_SOURCE DATA_

>> start

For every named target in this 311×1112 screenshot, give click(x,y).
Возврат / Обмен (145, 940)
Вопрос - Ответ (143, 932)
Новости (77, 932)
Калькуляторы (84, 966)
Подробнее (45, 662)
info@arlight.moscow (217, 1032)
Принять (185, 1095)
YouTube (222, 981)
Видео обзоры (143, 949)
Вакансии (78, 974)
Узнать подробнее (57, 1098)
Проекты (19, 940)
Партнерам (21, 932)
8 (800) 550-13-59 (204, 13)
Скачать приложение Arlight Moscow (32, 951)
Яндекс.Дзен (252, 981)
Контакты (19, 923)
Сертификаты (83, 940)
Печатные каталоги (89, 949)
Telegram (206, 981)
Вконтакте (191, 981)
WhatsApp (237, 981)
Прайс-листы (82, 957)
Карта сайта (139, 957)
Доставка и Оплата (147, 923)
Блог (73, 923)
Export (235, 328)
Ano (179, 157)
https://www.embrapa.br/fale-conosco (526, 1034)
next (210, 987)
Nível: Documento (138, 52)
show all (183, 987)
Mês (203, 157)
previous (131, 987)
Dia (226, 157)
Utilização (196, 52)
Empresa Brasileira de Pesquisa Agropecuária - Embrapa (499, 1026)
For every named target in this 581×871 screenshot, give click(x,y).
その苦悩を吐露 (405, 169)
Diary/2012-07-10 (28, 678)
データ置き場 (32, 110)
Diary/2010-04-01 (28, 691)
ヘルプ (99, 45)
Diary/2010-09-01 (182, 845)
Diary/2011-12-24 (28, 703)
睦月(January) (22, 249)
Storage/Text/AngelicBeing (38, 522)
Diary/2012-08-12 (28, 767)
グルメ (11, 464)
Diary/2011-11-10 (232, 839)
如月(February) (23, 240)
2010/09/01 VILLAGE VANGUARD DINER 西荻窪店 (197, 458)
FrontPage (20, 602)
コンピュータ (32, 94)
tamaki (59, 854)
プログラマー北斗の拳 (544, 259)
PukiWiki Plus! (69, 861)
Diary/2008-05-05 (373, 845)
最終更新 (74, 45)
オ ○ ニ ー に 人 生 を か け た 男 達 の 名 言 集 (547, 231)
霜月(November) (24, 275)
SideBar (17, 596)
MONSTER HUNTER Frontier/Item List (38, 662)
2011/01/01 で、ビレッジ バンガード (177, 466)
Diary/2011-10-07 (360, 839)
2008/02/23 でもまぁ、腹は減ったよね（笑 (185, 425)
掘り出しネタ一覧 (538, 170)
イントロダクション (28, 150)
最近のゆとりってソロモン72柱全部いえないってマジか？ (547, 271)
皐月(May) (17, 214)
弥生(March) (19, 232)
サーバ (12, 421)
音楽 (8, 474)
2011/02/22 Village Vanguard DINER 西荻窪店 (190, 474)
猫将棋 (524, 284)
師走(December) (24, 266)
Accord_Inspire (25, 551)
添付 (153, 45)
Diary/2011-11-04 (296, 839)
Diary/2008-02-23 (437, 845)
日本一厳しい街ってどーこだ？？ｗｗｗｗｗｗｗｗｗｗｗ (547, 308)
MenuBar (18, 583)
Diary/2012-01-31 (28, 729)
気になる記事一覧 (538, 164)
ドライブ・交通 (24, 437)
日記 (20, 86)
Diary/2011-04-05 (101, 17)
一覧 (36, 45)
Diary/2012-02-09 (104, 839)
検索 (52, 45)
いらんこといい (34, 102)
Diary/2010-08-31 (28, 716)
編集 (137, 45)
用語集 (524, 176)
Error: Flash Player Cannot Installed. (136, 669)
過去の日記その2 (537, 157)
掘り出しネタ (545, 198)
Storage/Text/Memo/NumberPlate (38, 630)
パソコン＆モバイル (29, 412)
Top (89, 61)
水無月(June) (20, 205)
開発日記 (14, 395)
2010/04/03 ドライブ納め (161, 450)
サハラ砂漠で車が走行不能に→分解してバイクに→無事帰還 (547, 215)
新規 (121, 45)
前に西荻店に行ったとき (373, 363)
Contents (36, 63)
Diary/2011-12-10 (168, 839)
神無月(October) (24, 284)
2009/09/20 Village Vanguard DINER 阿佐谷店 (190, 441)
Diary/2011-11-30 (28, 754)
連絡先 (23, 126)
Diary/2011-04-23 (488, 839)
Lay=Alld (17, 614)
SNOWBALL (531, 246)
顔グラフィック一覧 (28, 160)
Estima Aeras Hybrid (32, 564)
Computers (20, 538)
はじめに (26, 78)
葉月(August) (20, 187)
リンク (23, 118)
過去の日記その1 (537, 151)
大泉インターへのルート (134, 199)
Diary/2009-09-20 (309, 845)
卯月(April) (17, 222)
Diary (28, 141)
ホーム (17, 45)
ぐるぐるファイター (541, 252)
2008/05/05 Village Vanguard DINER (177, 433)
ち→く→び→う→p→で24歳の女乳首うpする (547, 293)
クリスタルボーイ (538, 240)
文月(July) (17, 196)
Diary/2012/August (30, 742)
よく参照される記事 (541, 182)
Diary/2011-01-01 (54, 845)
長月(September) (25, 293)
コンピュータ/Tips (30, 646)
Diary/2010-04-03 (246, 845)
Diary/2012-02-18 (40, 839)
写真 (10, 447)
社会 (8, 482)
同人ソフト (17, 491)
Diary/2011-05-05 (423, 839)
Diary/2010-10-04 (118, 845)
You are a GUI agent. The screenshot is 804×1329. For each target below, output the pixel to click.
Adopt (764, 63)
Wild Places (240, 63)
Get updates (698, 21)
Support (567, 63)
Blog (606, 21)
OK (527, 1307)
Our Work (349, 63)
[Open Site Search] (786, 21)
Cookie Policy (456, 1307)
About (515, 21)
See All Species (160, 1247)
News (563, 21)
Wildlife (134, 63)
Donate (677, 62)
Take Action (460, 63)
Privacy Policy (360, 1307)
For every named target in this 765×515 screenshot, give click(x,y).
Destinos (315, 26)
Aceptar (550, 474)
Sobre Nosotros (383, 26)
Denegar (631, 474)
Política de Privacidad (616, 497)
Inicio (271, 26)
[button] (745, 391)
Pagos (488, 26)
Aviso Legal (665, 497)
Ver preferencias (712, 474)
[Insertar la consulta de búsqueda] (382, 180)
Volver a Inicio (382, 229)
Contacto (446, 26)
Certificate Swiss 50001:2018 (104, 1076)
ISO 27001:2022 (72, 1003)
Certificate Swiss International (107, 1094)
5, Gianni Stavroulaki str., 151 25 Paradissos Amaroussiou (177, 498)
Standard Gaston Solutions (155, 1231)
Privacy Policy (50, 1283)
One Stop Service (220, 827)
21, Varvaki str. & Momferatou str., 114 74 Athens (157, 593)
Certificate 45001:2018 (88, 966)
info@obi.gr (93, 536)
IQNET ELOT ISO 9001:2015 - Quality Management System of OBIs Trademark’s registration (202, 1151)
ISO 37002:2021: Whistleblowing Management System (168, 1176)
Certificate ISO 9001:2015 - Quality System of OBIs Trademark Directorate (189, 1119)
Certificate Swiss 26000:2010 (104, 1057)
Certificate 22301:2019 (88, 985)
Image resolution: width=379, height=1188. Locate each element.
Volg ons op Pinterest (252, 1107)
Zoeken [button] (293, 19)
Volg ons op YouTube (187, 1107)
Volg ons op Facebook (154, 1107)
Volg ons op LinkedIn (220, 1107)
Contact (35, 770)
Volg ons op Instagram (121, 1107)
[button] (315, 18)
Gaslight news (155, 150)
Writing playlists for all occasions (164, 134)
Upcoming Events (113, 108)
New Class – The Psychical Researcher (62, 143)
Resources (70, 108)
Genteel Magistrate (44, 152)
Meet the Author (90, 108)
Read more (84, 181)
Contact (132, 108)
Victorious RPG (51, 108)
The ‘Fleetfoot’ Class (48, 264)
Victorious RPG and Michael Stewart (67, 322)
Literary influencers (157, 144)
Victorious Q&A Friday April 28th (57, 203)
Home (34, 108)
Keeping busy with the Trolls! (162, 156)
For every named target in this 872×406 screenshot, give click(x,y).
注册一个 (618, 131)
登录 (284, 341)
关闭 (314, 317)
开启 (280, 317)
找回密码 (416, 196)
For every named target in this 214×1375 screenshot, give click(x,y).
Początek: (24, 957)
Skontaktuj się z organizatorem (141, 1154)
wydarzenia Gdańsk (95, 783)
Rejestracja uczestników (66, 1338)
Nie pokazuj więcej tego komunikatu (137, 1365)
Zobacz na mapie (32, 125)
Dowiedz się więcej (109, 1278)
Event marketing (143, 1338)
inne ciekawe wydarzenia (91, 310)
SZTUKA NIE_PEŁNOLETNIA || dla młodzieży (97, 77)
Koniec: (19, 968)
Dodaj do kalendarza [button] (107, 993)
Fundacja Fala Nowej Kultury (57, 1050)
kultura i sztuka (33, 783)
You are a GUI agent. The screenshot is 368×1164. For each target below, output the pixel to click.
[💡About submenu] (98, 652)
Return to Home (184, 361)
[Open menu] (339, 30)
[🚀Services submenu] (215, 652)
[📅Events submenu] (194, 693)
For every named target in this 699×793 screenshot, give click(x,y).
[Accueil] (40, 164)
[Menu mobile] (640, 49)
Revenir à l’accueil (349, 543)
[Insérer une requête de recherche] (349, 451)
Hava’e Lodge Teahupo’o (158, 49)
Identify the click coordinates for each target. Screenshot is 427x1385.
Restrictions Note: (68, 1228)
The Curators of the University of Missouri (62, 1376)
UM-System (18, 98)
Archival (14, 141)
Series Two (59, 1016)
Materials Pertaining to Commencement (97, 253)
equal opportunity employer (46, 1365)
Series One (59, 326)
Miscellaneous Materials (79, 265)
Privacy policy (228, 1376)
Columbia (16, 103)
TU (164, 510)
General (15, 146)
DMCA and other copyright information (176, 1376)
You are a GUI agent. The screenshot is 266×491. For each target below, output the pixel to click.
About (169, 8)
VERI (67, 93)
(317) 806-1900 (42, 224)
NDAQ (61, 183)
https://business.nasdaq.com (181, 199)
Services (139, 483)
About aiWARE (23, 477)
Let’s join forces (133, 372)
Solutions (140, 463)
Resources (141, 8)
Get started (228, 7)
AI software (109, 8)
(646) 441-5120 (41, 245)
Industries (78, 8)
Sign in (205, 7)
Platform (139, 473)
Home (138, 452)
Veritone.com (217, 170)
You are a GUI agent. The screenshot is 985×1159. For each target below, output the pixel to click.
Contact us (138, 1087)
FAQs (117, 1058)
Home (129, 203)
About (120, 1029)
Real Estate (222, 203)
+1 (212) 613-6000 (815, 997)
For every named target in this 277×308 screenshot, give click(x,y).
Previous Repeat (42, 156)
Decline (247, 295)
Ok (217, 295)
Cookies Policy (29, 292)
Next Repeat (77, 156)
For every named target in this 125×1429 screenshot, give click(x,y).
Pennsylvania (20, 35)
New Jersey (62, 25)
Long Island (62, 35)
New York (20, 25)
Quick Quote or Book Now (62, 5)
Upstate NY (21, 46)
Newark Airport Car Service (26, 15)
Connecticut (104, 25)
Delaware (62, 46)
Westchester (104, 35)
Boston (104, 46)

>> end

_DESCRIPTION OF THE TASK_
Format the lines as a Markdown table with the columns Row and Item line, starting at the line that has "Blog (606, 21)" and stopping after the line that has "Aviso Legal (665, 497)". Number each row and skip any blank lines.

_RESPONSE BELOW_
| Row | Item line |
|---|---|
| 1 | Blog (606, 21) |
| 2 | OK (527, 1307) |
| 3 | Our Work (349, 63) |
| 4 | [Open Site Search] (786, 21) |
| 5 | Cookie Policy (456, 1307) |
| 6 | About (515, 21) |
| 7 | See All Species (160, 1247) |
| 8 | News (563, 21) |
| 9 | Wildlife (134, 63) |
| 10 | Donate (677, 62) |
| 11 | Take Action (460, 63) |
| 12 | Privacy Policy (360, 1307) |
| 13 | For every named target in this 765×515 screenshot, give click(x,y). |
| 14 | Destinos (315, 26) |
| 15 | Aceptar (550, 474) |
| 16 | Sobre Nosotros (383, 26) |
| 17 | Denegar (631, 474) |
| 18 | Política de Privacidad (616, 497) |
| 19 | Inicio (271, 26) |
| 20 | [button] (745, 391) |
| 21 | Pagos (488, 26) |
| 22 | Aviso Legal (665, 497) |